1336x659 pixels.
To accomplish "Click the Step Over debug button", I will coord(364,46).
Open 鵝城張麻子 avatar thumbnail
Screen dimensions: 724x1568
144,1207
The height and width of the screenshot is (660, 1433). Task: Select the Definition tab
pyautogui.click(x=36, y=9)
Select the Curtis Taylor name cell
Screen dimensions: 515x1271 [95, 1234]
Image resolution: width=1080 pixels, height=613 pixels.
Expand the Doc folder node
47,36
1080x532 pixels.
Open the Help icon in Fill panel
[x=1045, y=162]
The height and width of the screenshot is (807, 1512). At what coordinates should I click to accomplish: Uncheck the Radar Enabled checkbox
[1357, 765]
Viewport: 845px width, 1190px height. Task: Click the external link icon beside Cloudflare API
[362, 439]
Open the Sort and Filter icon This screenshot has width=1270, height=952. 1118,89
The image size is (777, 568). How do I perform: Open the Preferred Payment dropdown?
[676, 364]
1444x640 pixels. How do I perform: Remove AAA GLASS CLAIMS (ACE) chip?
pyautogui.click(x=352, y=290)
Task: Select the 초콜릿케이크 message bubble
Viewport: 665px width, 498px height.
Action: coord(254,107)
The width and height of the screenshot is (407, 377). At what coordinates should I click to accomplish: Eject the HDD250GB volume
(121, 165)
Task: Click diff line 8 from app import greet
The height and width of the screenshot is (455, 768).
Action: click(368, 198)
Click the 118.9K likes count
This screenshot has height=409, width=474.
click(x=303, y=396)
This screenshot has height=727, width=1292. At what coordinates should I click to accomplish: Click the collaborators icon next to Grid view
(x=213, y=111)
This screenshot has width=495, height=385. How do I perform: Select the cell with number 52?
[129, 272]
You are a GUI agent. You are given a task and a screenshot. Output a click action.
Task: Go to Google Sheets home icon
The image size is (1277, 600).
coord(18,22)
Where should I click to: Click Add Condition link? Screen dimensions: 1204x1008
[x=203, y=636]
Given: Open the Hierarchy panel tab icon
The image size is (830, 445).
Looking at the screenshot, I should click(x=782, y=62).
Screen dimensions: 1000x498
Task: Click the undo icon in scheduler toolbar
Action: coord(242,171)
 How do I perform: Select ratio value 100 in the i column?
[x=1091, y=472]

**********

— WHAT THE EXERCISE ASKS —
Could you reproduce all of the entries exactly as they appear?

— OUTPUT BELOW —
1336x659 pixels.
To accomplish "Click the Step Over debug button", I will coord(364,46).
Open 鵝城張麻子 avatar thumbnail
Screen dimensions: 724x1568
144,1207
The height and width of the screenshot is (660, 1433). Task: Select the Definition tab
pyautogui.click(x=36, y=9)
Select the Curtis Taylor name cell
Screen dimensions: 515x1271 [95, 1234]
Image resolution: width=1080 pixels, height=613 pixels.
Expand the Doc folder node
47,36
1080x532 pixels.
Open the Help icon in Fill panel
[x=1045, y=162]
The height and width of the screenshot is (807, 1512). At what coordinates should I click to accomplish: Uncheck the Radar Enabled checkbox
[1357, 765]
Viewport: 845px width, 1190px height. Task: Click the external link icon beside Cloudflare API
[362, 439]
Open the Sort and Filter icon This screenshot has width=1270, height=952. 1118,89
The image size is (777, 568). How do I perform: Open the Preferred Payment dropdown?
[676, 364]
1444x640 pixels. How do I perform: Remove AAA GLASS CLAIMS (ACE) chip?
pyautogui.click(x=352, y=290)
Task: Select the 초콜릿케이크 message bubble
Viewport: 665px width, 498px height.
Action: coord(254,107)
The width and height of the screenshot is (407, 377). At what coordinates should I click to accomplish: Eject the HDD250GB volume
(121, 165)
Task: Click diff line 8 from app import greet
The height and width of the screenshot is (455, 768).
Action: click(368, 198)
Click the 118.9K likes count
This screenshot has height=409, width=474.
click(x=303, y=396)
This screenshot has height=727, width=1292. At what coordinates should I click to accomplish: Click the collaborators icon next to Grid view
(x=213, y=111)
This screenshot has width=495, height=385. How do I perform: Select the cell with number 52?
[129, 272]
You are a GUI agent. You are given a task and a screenshot. Output a click action.
Task: Go to Google Sheets home icon
The image size is (1277, 600).
coord(18,22)
Where should I click to: Click Add Condition link? Screen dimensions: 1204x1008
[x=203, y=636]
Given: Open the Hierarchy panel tab icon
The image size is (830, 445).
Looking at the screenshot, I should click(x=782, y=62).
Screen dimensions: 1000x498
Task: Click the undo icon in scheduler toolbar
Action: coord(242,171)
 How do I perform: Select ratio value 100 in the i column?
[x=1091, y=472]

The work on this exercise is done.